JimV 02-21-2012 03:24 PM

Does the oil smell burnt?

articfriends 02-21-2012 03:31 PM

Seeing the cam and lifters it looks like there was a lack of a proper lubrication boundary/layer of oil, like the oil got real hot or pressure/flow at the actual mains/rods and cams was inadequate. As far as the oil reliefs, they look goofy, I wouldn't have ground them that way but its possible your engine builder has done it that way for years on other engines and it has worked. There wasn't a sale on recycled/reclaimed oil at advance auto was there??? (just kidding). I built a aluminum rodded motor for a jet boat I used to have years ago with no oil cooler and when my oil pressure dropped to 3 psi hot at idle and 20 lbs at wot brecause of the con rods growing from heat (didn't know that at the time I did it)my bearings and crank looked similar or worse in 20 hours, yours looks simila. What kind of oil pressure did you have hot at idle?? did you have a oil temp gauge, I would think your oil was 300+ degreees and not able to hardly carry any pressure hot if I was guessing.

GPM 02-21-2012 03:31 PM

Might want to send the oil out and have it tested.

zschaefer38 02-21-2012 03:33 PM

Were they built by Gellner Marine?

stevesxm 02-21-2012 04:29 PM


Originally Posted by GPM (Post 3623210)
Might want to send the oil out and have it tested.

you can send the oil to your bookie and he can tell you that its full of bronze, copper , steel, cast iron, aluminum and various other trace metals.

no analysis required. just reasonable eyesight

stevesxm 02-21-2012 04:35 PM


Originally Posted by articfriends (Post 3623209)
Seeing the cam and lifters it looks like there was a lack of a proper lubrication boundary/layer of oil, like the oil got real hot or pressure/flow at the actual mains/rods and cams was inadequate. As far as the oil reliefs, they look goofy, I wouldn't have ground them that way but its possible your engine builder has done it that way for years on other engines and it has worked. There wasn't a sale on recycled/reclaimed oil at advance auto was there??? (just kidding). I built a aluminum rodded motor for a jet boat I used to have years ago with no oil cooler and when my oil pressure dropped to 3 psi hot at idle and 20 lbs at wot brecause of the con rods growing from heat (didn't know that at the time I did it)my bearings and crank looked similar or worse in 20 hours, yours looks simila. What kind of oil pressure did you have hot at idle?? did you have a oil temp gauge, I would think your oil was 300+ degreees and not able to hardly carry any pressure hot if I was guessing.

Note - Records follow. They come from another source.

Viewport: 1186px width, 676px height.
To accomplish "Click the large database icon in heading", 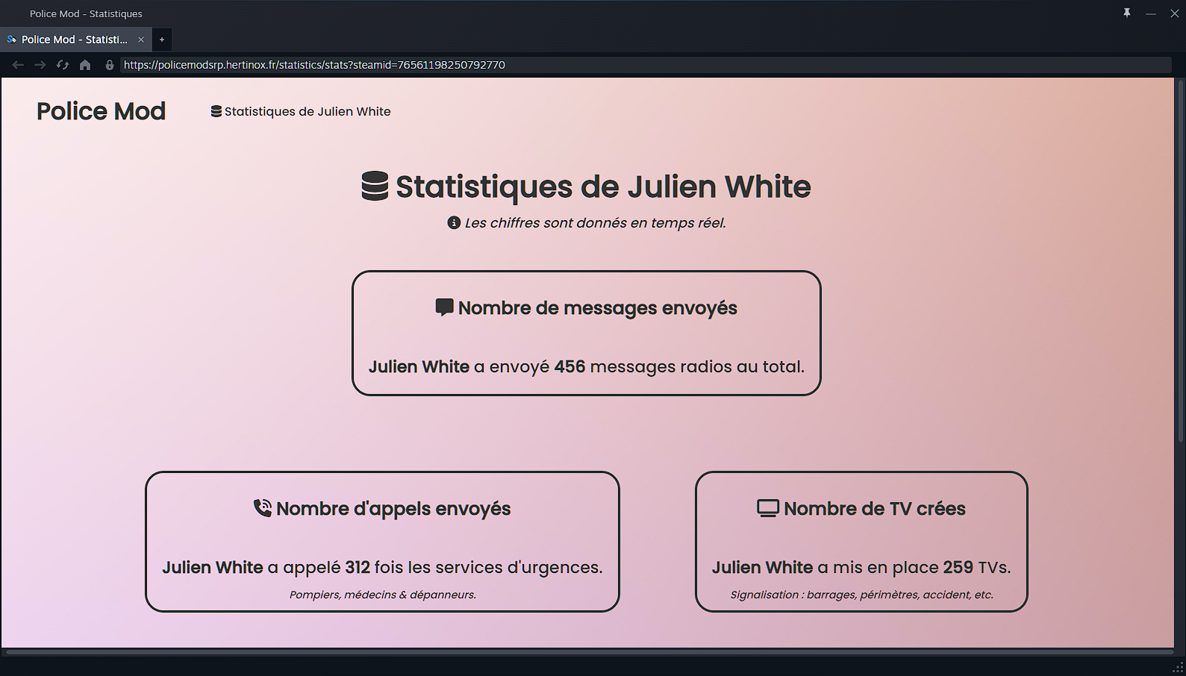I will (x=375, y=186).
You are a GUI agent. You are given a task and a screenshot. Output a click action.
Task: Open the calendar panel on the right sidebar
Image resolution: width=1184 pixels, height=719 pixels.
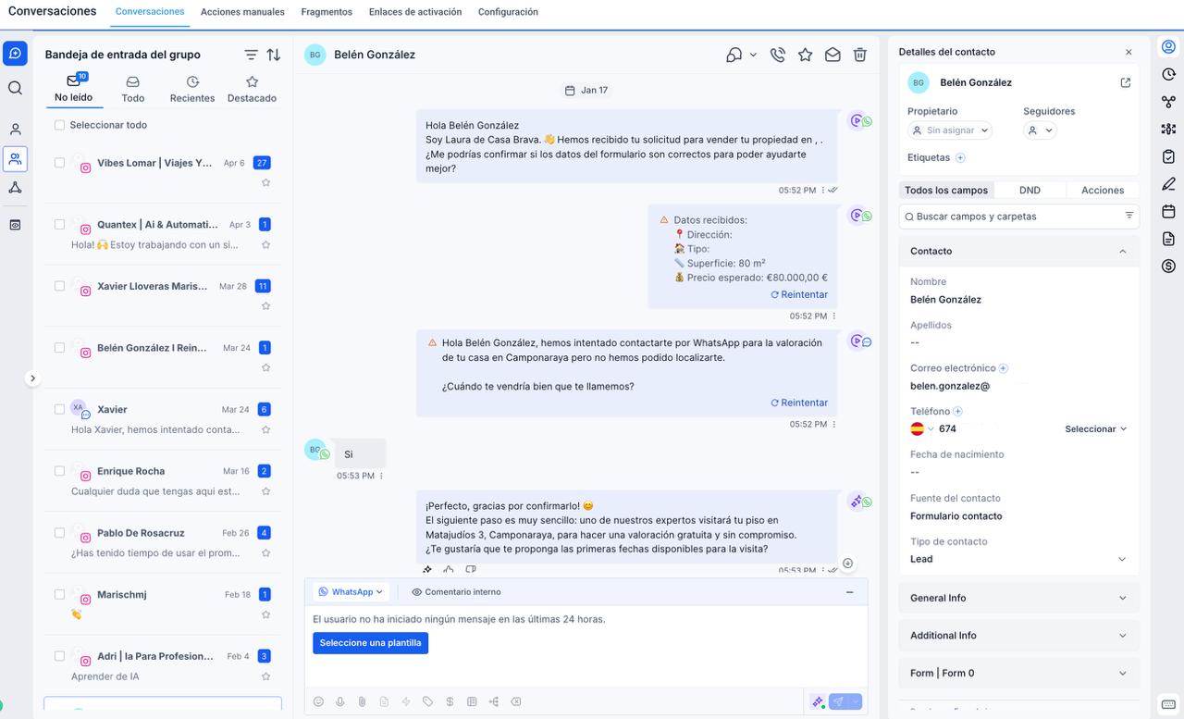pyautogui.click(x=1167, y=211)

i think you are absolutely right about the oil temp. the question will be why ? that funny about the al rod thing. an F1 motor is essentially seized at room temp and has to be preheated to a 120 degress just to rotate and my DFL cosworths were similar.

whoya 02-21-2012 04:53 PM

Since I have a motor built by the same company (Im pretty sure) im going to keep a eye on this thread. Mine was done around the same time if I remember correctly.

GPM 02-21-2012 05:22 PM


Originally Posted by stevesxm (Post 3623256)
you can send the oil to your bookie and he can tell you that its full of bronze, copper , steel, cast iron, aluminum and various other trace metals.

no analysis required. just reasonable eyesight

My bookie quit the engine building business, and since I lost my glasses I can't see if there was some sort of contaminant that may have caused the oil to break down.

mike tkach 02-21-2012 05:32 PM

i dont know what brand of parts were used,but i do know that most of the time,YOU GET WHAT YOU PAID FOR.i thihk if you check rod side clearance,you wont like what you find.